Texas is the only Southern state to address nursing ratios by law, mandating hospitals have committees to standardize staffing ratios. (California is the only state nationwide to require a minimum nurse ratio on every unit.)
In Mississippi, Brittany points out that the growing ratios are dangerous for nurses and diminish patient care. “In some cases the hospital tries to present it to you as about patient care — ‘it's for the best’,” she said. “But is it really for the best if I’m supposed to have a 1:2 patient ratio and you have a third patient on a vent? Are they really getting the care?”
Brittany says messaging that hospitals are short on available beds clouds the reality. “The hospitals are not running out of beds, they're running out of nurses,” she said. “You can transport patients all day long and put them in rooms all day long, but if you don't have a nurse to carry out doctors’ orders, what good is a bed going to do for a patient?”
In early January, South Carolina hospitals experienced some of the worst shortages in the nation, with 36% of facilities reporting “critical staffing shortages” — a term not defined federally, but left up to internal policy and facility needs. In 2018 South Carolina already had the fewest nurses per capita, at 7.9 per 1,000 residents, one of just four states to have a ratio lower than 10 per 1,000, including Texas.

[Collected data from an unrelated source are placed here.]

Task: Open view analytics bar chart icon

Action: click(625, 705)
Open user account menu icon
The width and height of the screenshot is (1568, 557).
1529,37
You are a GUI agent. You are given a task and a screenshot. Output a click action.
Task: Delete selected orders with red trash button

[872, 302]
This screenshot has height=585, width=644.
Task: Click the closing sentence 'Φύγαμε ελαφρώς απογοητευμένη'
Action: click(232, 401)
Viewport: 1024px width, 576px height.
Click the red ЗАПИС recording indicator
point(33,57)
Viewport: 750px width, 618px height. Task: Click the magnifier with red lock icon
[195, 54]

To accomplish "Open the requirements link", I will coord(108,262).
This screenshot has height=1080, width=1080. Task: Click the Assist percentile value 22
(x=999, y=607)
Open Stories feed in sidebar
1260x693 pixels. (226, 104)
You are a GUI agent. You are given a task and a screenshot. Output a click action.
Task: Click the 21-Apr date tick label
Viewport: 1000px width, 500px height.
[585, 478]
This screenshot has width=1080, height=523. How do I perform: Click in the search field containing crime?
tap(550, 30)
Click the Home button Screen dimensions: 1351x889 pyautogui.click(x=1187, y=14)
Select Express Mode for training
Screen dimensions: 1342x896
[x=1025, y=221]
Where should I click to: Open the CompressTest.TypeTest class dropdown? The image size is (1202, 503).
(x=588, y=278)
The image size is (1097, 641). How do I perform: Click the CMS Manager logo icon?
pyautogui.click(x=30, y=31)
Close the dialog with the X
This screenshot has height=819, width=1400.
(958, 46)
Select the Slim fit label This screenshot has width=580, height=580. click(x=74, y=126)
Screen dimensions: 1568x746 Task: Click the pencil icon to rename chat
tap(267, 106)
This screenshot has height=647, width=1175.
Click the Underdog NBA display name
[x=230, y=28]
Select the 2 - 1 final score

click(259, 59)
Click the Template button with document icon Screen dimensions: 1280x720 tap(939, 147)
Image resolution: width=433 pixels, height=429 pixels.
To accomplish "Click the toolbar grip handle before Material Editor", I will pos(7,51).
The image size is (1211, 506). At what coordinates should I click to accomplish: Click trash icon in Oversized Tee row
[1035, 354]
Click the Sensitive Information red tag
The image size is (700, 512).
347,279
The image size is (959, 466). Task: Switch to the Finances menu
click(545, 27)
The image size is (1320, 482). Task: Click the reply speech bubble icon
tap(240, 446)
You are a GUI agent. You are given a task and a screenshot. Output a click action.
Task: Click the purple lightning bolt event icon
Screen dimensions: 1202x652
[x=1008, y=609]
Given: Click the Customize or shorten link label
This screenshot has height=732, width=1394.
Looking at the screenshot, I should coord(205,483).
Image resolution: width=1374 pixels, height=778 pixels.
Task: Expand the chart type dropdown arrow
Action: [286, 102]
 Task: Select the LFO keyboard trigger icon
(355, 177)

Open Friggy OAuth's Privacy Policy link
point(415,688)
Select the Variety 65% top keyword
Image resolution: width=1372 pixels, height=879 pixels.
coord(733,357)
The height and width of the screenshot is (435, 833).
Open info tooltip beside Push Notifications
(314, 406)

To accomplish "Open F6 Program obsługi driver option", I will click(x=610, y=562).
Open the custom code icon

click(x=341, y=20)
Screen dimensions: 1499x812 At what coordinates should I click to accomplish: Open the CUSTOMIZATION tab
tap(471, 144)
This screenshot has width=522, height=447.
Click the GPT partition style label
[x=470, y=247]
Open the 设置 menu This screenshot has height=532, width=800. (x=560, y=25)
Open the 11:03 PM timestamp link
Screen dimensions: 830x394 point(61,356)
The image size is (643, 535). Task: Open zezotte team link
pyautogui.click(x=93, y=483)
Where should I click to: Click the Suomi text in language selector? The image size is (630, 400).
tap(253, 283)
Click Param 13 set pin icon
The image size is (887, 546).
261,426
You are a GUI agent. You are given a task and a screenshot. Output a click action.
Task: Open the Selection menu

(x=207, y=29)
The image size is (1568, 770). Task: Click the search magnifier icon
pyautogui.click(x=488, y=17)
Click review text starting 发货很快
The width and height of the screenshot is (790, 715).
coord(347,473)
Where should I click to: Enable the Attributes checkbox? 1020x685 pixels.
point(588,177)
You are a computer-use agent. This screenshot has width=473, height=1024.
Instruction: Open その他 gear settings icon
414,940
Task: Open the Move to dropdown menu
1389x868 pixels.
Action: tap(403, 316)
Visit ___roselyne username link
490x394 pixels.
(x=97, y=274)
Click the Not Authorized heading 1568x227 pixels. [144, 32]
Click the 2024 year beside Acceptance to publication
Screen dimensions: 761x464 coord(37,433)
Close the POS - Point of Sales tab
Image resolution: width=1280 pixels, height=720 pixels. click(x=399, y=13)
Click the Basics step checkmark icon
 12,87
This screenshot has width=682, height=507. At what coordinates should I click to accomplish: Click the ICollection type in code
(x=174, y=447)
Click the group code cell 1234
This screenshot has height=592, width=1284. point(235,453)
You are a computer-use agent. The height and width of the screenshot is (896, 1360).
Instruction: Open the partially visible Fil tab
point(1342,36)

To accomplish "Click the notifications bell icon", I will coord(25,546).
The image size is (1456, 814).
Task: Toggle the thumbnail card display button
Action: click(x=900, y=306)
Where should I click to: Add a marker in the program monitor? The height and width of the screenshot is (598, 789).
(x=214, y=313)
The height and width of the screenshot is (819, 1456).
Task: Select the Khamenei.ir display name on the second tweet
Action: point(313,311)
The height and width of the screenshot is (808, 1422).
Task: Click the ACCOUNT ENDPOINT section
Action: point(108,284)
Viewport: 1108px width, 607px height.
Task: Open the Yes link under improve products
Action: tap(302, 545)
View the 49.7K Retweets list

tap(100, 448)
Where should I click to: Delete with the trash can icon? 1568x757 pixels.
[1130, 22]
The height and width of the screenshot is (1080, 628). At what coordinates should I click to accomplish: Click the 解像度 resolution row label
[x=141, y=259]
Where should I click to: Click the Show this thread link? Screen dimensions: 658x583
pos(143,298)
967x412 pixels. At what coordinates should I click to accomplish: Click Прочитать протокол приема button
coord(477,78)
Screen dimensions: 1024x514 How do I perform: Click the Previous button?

In North Carolina, where the nurse ratio is slightly better than the U.S. average at 12 nurses per 1,000 residents, an interactive tool is being used to model current and future nurse shortages across the state. Emily McCartha, a researcher at University of North Carolina’s Sheps Center for Health Services Research, who helped develop the tool, says the data will start pointing toward policy solutions. “We will also have to work on retention of current staff and potentially coaxing folks that have exited the field to return,” she said.
‘Without nurses there is no health or healthcare’
In the meantime, many nurses in the South say they just want to be heard and their plight recognized. But even that can be elusive.
Last September, Ernest Grant, president of the American Nurses Association and a North Carolina-based nurse by trade, sent the country’s top health official an urgent letter asking for the national nursing shortage to be declared a public health crisis — and for funding to be allocated to help.
In the letter, Grant told U.S. Department of Health and Human Services Secretary Xavier Becerra, “ANA is deeply concerned that this severe shortage of nurses, especially in areas experiencing high numbers of COVID-19 cases, will have long-term repercussions for the profession, the entire health care delivery system, and ultimately, on the health of the nation.”
“Without nurses there is no health or healthcare. We are the backbone,” Grant said in an interview with The Fuller Project and Reckon. “But as we continue to drive more and more away, that care system is going to implode on itself if it hasn't already in some places that are implementing crisis care standards.”
In his letter to Becerra, Grant pointed out that Southern states have among the worst nursing shortages.
Grant says Becerra has yet to respond. At publication time, HHS had not replied to queries about it from The Fuller Project and Reckon.
Meanwhile, young nurses like Amy, the ICU nurse in Georgia, feel stuck. With $100,000 in nursing school debt, leaving the field and returning to bartending, which she did before becoming a nurse, isn’t feasible. For now, she’s resigned to cope with what comes her way in the ICU.
“This doesn't have to be this way. And this isn't a situation we’ve electively signed up for. I’m not a martyr, I don’t want to be a martyr,” she said. “I also think it got the hospital out of (accountability) when we would be complaining and they were like, ‘But look at all the community support you have and look at all the little thank you, nurses notes from first graders.’ It’s not a solution.”